Hm. It's a convertible sports car with up to nine seats, and the seats are identical to those you'd find on a motorcycle. Or jet ski.
Does it have anything going for it? Well, I suppose this would be a useful camera car, considering its flexible interior layout and up to nine options for where to sit. And it'd be fun to sit in while learning a new race track—racing schools would probably have a few for instruction.
Design exists to push cars forward. It's a discipline that allows someone to translate thoughts and observations into reality. Why not this? Why not that?
Whether the work of a committee or individual, a vehicle is the physical result of a number of decisions. That's it. So, then, what gets me about the Italdesign Machimoto (a blend of the Italian words for car and motorcycle): they actually set out to make a nine passenger convertible sports car.
When you frame it that way, it's a bit easier to digest. Just what would make the best nine passenger convertible sports car, anyway? First, you'd want a nimble, fun, and predictable chassis that gives brisk performance but isn't too fast. The Machimoto's chassis came from the Mk2 Volkswagen Golf GTI, a platform noteworthy for providing legendary hot hatch handling. With about 137 horsepower from its 1.8-litre 4-cylinder engine, I'm sadly unable to find out how much the Machimoto weighed.
Even with its pipeline-thick roll bar, I can't imagine it was much porkier than the standard GTI hatchback—so I'd expect 0-100 km/h (0-62 mph) times in the 6 to 8 second range. Italdesign kept the front engine, front-wheel-drive layout, so I'd also expect the Machimoto to be quite safe and predictable at speed.

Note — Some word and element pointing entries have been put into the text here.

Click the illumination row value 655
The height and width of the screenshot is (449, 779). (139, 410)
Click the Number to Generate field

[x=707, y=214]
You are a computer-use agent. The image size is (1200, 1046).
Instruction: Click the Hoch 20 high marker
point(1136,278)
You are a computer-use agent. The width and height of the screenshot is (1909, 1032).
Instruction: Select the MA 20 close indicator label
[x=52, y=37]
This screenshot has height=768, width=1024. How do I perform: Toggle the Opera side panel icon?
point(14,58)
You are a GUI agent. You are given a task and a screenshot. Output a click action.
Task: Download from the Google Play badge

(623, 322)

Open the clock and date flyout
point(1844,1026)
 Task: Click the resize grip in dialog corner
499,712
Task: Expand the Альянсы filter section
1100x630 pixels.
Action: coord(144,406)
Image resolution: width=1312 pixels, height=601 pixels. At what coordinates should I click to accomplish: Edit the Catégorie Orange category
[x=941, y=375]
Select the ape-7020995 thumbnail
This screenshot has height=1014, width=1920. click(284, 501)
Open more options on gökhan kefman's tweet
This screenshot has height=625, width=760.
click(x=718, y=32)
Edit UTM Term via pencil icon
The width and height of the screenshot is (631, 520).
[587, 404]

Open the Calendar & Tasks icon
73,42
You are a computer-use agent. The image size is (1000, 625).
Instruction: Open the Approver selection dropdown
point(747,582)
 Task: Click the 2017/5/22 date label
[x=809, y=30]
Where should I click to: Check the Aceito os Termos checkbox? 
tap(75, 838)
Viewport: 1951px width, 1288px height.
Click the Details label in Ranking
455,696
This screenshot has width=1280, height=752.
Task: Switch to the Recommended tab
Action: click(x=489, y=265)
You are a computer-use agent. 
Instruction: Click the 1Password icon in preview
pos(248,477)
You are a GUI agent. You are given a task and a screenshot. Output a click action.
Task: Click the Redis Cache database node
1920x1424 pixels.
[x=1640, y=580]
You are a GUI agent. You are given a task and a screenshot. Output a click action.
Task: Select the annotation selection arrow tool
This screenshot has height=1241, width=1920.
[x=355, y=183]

Inside, motorcycle-style seats and a steering wheel that featured flip-out bars (if the driver wanted a more authentic two-wheel experience) were just about all the design team saw fit to include. The dashboard was filled with an array of gauges and readouts, and from quick examination it looks like there was a compass, lap timer, graphic equalizer, and g-meter—exactly what you'd like to see while hauling ass with eight of your closest friends.